WHISTLING SHADE


Earth's Appetite by Margaret Hasse

Nodin Press

In the poem “Shouting from the Rooftop” Margaret Hasse recalls roofing her own house at the age of 22:


Those August evenings, when I had to come back
to earth again, I sat on the front stoop
flushed with exhaustion and a cold beer

I’d recommend a porch and a beer as reading companions for her fourth poetry collection, Earth’s Appetite. If poetry was categorized like music, this book would be found in the Easy Listening section, next to Billy Collins, Mary Oliver, and Hasse’s friend Sharon Chmielarz; the poems are laid back and down to earth, with only traces of angst surfacing in the political ”I Get Help from Allen Ginsberg with What to Say about the News in 2003”. Beyond that Hasse’s collection stays pretty close to home.

The first section, “Wayward”, is filled with nostalgia for youth, mixed with images of the picturesque South Dakota prairie. In “Truant”, Hasse recalls skipping school with her boyfriend:


Beyond leaning fence posts and barbwire,
a tractor drew straight lines across the field
unfurling its cape of blackbirds.

She writes about a handkerchief her father gave her (“Handkerchief ”), and the first time she got drunk (“Snow Globe”) when “Snow settled / on and around me, feathers from a broken pillow.” This lovely reverie comes to a close in “Grave”, with its somber beginning: “At fifty, I wake in the orphanage / of my life”.

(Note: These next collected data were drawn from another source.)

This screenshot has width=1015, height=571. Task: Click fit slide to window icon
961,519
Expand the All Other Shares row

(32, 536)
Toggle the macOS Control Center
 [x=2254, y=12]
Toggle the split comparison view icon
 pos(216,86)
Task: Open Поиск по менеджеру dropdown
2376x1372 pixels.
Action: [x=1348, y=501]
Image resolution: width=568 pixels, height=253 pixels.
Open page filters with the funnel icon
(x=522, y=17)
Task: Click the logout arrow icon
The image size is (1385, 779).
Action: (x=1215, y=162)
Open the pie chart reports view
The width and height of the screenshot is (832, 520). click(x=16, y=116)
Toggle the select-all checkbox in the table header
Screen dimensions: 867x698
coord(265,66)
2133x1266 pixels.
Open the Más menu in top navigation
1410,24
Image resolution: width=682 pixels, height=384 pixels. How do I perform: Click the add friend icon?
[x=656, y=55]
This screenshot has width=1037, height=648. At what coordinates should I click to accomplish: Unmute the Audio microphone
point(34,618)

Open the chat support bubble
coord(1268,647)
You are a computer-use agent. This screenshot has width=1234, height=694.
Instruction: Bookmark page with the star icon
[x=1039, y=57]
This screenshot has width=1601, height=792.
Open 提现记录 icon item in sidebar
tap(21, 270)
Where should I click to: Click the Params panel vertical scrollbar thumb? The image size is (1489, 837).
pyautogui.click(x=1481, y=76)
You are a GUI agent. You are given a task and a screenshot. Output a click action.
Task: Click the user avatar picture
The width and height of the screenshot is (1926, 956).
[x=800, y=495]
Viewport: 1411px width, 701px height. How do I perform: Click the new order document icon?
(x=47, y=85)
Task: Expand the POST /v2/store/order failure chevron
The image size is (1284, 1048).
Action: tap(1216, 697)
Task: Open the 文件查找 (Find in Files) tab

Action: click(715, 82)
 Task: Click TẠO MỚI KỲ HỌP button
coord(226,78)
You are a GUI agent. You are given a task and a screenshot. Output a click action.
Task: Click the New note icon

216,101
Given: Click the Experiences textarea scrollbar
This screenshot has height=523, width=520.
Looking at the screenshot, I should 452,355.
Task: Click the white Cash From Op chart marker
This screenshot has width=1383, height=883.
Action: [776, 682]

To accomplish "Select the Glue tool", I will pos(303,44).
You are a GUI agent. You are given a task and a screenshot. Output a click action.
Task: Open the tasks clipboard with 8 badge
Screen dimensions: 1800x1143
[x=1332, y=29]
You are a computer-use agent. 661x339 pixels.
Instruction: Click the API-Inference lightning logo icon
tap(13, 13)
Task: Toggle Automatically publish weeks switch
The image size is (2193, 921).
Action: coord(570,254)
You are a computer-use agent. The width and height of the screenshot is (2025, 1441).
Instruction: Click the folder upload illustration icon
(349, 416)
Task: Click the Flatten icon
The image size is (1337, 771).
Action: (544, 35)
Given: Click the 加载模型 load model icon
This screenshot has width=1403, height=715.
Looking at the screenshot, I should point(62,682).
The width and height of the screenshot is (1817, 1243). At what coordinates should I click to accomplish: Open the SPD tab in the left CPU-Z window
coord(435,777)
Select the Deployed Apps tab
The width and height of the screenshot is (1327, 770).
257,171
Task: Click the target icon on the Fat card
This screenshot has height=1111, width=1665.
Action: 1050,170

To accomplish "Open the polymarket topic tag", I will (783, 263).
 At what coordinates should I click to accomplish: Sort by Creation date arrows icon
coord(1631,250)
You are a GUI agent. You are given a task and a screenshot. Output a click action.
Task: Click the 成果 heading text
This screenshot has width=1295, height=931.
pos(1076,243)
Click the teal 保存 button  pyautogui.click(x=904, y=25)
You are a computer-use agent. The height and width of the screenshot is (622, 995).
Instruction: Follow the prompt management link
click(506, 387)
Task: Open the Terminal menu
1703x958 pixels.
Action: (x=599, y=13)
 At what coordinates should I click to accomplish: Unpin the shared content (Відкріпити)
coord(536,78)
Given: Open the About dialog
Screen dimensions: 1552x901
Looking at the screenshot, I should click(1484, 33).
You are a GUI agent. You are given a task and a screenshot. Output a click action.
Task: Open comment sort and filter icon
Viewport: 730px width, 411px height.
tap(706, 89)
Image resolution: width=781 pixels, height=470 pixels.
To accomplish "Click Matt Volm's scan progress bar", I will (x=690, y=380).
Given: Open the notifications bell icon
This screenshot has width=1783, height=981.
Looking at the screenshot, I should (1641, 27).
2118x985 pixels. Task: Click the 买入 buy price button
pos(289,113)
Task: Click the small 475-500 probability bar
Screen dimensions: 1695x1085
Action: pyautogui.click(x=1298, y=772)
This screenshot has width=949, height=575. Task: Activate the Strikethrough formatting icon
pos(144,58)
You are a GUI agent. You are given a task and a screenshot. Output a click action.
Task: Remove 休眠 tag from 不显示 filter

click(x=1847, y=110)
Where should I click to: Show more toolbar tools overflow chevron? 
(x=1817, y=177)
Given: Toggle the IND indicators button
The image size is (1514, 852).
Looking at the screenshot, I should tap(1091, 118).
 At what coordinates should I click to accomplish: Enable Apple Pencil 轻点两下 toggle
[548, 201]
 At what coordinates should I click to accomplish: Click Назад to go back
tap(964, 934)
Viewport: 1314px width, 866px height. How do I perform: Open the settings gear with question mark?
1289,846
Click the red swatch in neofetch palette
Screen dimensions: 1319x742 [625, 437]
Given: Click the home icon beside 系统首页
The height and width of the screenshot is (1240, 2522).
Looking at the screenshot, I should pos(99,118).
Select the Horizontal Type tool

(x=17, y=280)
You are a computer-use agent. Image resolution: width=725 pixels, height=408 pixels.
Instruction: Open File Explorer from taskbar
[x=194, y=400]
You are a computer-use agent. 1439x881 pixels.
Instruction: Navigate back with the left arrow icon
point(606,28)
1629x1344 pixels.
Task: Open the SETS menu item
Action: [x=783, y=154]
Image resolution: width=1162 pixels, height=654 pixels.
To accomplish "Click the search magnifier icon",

The middle section, “Household”, is as domestic as its heading would suggest, word painting with Vermeer-like detail scenes of ironing, newspaper delivery, home repair, gardening and raising teenagers. In “Just Yesterday”, perhaps the most touching poem in the book, Hasse imagines her son growing up in a single day:


at breakfast, I was asking
my little boy in his highchair
if he wanted his banana
monkey or moon style?

By noon, it seems, he was spending
his days in grade school sharpening
his number 2 lead pencils
and learning to read.

The third section, “Fortune”, contains a more contemporary and heterogeneous set of poems. One moment we are ice fishing, the next in the physical therapist’s office. The book ends with the cryptic “Questions of Appetite”, a sort of verse key to opening the book:


Does the kiss of lipstick on this glass
say the drinker is sorry?
What does the snowball hold of a boy’s anger?

Ordinary objects and sensations, Hasse seems to suggest, can stir memory, and summon a whole lifetime from the past.

Earth’s Appetite is, to quote the title of one of its poems, a “Mason Jar of Household Odds and Ends.” But there are some surprises along the way, though nothing so daring as rhyme & meter. “April humming, humming April”, a palindrome poem, hums with “the electricity of / someone in love.” And the rest of the book hums with the same quiet energy, occasionally sparking with lines like “She smiles with a candle’s flame that doesn’t fade” (“Blood Oranges”), “bandits in black masks / ride the silver zippers / of their snowmobiles” (“Lake Watch in Winter”) and “an island where lilac bushes / gather / like fugitive rain clouds” (“Summit Avenue, Saint Paul”). As Hasse is a resident of Saint Paul, you might find her not far from Summit Avenue—possibly drinking a cold beer on her porch.